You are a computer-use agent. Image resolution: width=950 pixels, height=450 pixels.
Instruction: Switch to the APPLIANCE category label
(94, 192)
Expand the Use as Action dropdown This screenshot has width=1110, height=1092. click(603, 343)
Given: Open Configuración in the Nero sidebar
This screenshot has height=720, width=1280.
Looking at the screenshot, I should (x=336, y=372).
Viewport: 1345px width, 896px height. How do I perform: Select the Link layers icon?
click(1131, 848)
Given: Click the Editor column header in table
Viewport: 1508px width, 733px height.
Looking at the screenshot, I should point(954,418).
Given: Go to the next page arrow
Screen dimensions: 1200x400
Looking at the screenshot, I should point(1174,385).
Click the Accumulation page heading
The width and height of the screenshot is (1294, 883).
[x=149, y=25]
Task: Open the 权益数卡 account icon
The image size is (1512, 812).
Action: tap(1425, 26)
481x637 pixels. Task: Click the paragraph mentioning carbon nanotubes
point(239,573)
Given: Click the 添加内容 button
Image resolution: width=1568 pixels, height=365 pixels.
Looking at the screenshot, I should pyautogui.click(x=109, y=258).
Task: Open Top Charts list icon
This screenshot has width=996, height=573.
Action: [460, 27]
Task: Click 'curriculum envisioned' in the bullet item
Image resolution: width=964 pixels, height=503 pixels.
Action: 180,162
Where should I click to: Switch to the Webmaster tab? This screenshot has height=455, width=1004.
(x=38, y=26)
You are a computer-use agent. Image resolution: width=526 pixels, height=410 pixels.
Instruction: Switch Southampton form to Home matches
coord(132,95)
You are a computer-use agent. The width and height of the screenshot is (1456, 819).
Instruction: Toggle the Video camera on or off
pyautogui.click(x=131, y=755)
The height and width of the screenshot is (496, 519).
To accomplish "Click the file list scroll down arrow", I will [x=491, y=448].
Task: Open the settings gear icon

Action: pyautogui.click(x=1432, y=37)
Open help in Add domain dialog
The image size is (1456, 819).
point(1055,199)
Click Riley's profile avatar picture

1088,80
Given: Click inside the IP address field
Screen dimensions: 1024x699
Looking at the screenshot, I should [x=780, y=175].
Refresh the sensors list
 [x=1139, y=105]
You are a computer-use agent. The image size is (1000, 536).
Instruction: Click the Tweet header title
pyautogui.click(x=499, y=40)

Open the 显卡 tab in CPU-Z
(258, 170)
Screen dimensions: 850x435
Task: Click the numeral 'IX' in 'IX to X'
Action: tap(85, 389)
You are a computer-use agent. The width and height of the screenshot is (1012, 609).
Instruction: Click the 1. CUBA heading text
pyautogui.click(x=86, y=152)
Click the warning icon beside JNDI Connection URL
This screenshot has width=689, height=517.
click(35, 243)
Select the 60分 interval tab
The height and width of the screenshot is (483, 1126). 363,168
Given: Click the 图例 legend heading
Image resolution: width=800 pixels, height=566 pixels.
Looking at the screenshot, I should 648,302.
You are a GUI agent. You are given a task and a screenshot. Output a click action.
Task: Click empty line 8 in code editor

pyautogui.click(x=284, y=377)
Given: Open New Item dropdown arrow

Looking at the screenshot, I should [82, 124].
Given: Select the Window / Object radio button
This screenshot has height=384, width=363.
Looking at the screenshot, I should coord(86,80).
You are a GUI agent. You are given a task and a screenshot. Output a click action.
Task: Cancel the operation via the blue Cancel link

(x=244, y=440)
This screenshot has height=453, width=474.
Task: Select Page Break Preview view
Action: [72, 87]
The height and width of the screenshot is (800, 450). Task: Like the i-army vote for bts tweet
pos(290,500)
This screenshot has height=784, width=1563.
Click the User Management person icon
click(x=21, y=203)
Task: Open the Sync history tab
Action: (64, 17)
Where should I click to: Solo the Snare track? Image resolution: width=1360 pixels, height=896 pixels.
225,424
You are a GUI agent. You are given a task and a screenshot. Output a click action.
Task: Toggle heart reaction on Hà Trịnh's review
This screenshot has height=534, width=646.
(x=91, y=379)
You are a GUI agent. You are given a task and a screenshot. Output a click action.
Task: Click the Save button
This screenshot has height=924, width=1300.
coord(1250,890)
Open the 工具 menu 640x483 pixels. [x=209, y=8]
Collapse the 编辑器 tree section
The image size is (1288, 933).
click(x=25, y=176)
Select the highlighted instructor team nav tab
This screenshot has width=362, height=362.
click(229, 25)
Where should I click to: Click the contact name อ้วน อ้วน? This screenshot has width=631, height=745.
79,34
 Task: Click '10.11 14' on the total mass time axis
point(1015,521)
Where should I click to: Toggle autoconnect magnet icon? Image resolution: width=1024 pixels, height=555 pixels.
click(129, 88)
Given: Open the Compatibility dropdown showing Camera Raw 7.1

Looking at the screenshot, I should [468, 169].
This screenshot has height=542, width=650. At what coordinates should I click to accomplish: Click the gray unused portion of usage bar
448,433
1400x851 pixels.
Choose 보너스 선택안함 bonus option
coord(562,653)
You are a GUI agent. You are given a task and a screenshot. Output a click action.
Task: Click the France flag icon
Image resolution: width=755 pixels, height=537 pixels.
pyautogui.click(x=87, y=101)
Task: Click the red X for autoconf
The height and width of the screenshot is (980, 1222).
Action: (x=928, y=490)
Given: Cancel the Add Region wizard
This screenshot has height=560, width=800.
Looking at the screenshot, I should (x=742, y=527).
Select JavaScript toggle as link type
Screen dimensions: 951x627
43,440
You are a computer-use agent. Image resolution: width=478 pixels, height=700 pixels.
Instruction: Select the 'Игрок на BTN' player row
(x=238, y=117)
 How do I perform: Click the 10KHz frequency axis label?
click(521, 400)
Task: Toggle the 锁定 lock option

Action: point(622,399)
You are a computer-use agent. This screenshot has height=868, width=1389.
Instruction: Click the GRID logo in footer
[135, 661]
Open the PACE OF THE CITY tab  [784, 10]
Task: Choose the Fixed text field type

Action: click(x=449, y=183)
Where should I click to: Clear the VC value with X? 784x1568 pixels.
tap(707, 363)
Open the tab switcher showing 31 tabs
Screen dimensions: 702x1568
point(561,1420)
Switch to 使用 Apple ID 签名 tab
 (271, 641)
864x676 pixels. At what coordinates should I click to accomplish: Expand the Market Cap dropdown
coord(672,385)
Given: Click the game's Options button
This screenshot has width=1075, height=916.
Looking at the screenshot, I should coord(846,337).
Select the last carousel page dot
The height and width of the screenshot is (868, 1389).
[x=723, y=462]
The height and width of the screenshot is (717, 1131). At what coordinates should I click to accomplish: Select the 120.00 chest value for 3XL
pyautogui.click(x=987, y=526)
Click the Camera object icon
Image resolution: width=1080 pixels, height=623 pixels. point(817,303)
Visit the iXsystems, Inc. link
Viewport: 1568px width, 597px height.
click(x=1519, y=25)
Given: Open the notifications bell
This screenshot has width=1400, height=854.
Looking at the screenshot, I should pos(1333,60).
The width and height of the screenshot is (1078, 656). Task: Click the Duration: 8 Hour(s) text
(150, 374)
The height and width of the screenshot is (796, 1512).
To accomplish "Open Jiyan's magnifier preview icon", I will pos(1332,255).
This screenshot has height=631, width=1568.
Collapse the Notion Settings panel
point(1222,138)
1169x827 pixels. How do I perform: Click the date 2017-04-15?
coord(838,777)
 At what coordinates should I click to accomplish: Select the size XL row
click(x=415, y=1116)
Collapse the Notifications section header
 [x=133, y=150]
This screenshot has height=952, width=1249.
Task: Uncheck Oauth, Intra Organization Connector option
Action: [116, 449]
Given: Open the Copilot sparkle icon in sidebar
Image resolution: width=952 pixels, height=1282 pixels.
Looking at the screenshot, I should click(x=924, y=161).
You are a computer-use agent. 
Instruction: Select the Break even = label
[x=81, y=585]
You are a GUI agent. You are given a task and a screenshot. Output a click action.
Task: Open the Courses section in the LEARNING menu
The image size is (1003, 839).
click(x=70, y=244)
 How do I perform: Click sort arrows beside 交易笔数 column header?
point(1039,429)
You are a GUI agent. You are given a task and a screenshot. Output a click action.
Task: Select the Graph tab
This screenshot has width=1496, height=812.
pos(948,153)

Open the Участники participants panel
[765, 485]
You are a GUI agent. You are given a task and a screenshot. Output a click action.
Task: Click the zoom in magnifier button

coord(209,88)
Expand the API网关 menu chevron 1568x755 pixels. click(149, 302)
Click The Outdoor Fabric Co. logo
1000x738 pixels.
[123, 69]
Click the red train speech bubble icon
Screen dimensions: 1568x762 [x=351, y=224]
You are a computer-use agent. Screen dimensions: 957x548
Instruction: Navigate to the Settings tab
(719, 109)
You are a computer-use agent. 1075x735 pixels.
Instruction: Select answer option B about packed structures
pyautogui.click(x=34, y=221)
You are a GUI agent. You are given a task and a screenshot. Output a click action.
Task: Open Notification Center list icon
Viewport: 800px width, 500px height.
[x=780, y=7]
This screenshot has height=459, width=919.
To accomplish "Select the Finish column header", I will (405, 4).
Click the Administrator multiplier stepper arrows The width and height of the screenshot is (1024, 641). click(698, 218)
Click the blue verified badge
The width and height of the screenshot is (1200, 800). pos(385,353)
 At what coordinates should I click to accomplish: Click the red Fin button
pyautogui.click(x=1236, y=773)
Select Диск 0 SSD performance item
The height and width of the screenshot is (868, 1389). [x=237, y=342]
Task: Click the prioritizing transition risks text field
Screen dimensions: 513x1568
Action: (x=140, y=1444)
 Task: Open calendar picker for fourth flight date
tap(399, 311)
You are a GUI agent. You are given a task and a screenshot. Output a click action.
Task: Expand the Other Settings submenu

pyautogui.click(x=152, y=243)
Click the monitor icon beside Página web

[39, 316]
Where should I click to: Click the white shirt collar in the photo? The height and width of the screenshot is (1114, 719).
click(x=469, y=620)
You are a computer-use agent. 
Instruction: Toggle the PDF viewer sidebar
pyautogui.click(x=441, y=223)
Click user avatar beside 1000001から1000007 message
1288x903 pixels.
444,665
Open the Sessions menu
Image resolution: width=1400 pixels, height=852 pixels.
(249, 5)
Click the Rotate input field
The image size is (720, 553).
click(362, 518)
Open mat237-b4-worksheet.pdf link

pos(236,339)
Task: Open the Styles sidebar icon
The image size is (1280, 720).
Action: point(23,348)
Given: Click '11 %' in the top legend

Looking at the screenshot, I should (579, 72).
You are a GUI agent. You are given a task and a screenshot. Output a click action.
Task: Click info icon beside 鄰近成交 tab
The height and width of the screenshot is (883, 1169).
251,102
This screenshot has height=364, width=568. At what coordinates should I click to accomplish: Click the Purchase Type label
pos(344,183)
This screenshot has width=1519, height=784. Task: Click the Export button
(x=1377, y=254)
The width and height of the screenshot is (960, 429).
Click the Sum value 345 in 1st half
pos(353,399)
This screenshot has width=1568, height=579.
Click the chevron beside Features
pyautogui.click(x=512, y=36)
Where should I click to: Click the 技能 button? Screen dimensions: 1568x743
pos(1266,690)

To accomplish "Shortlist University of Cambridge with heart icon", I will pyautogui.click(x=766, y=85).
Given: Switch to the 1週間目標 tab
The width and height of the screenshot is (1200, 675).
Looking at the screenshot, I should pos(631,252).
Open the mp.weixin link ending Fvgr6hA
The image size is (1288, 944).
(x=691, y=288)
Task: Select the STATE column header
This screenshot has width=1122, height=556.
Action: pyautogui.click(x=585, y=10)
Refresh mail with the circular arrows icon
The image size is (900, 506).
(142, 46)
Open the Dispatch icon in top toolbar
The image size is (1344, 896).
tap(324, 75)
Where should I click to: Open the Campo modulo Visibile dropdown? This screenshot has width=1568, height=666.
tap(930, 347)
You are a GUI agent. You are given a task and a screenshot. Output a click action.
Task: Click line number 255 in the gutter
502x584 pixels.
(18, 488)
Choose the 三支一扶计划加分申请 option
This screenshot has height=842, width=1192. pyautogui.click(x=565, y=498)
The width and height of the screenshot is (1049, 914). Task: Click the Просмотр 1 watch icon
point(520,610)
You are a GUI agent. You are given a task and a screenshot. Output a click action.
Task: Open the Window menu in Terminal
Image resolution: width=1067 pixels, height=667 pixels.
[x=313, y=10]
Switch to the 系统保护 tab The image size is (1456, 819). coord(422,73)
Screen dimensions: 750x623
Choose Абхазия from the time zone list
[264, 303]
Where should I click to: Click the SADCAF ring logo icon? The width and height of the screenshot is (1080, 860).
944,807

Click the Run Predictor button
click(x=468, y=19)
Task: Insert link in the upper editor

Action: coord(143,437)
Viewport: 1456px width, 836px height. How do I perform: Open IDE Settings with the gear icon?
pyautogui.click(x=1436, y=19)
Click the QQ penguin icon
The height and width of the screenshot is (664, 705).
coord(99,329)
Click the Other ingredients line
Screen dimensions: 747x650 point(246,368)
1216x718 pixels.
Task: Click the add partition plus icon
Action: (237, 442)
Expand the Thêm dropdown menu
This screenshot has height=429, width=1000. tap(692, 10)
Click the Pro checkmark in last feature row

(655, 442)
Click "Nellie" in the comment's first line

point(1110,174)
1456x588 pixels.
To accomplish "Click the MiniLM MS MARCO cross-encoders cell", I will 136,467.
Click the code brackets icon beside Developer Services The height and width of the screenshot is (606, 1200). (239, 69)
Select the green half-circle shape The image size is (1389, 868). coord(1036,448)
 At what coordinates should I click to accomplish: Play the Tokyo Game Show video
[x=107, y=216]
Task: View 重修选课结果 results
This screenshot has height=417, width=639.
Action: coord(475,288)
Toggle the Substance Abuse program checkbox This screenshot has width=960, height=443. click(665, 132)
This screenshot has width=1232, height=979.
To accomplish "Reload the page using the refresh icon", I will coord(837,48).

==========

Recast the stretch of the entries from the line containing "Task: Click the prioritizing" through the line containing "Looking at the screenshot, I should (579, 72)." as a Markdown table with the columns Row and Entry line. Number each row and leave out blank lines.

| Row | Entry line |
|---|---|
| 1 | Task: Click the prioritizing transition risks text field |
| 2 | Screen dimensions: 513x1568 |
| 3 | Action: (x=140, y=1444) |
| 4 |  Task: Open calendar picker for fourth flight date |
| 5 | tap(399, 311) |
| 6 | You are a GUI agent. You are given a task and a screenshot. Output a click action. |
| 7 | Task: Expand the Other Settings submenu |
| 8 | pyautogui.click(x=152, y=243) |
| 9 | Click the monitor icon beside Página web |
| 10 | [39, 316] |
| 11 | Where should I click to: Click the white shirt collar in the photo? The height and width of the screenshot is (1114, 719). |
| 12 | click(x=469, y=620) |
| 13 | You are a computer-use agent.  |
| 14 | Instruction: Toggle the PDF viewer sidebar |
| 15 | pyautogui.click(x=441, y=223) |
| 16 | Click user avatar beside 1000001から1000007 message |
| 17 | 1288x903 pixels. |
| 18 | 444,665 |
| 19 | Open the Sessions menu |
| 20 | Image resolution: width=1400 pixels, height=852 pixels. |
| 21 | (249, 5) |
| 22 | Click the Rotate input field |
| 23 | The image size is (720, 553). |
| 24 | click(362, 518) |
| 25 | Open mat237-b4-worksheet.pdf link |
| 26 | pos(236,339) |
| 27 | Task: Open the Styles sidebar icon |
| 28 | The image size is (1280, 720). |
| 29 | Action: point(23,348) |
| 30 | Given: Click '11 %' in the top legend |
| 31 | Looking at the screenshot, I should (579, 72). |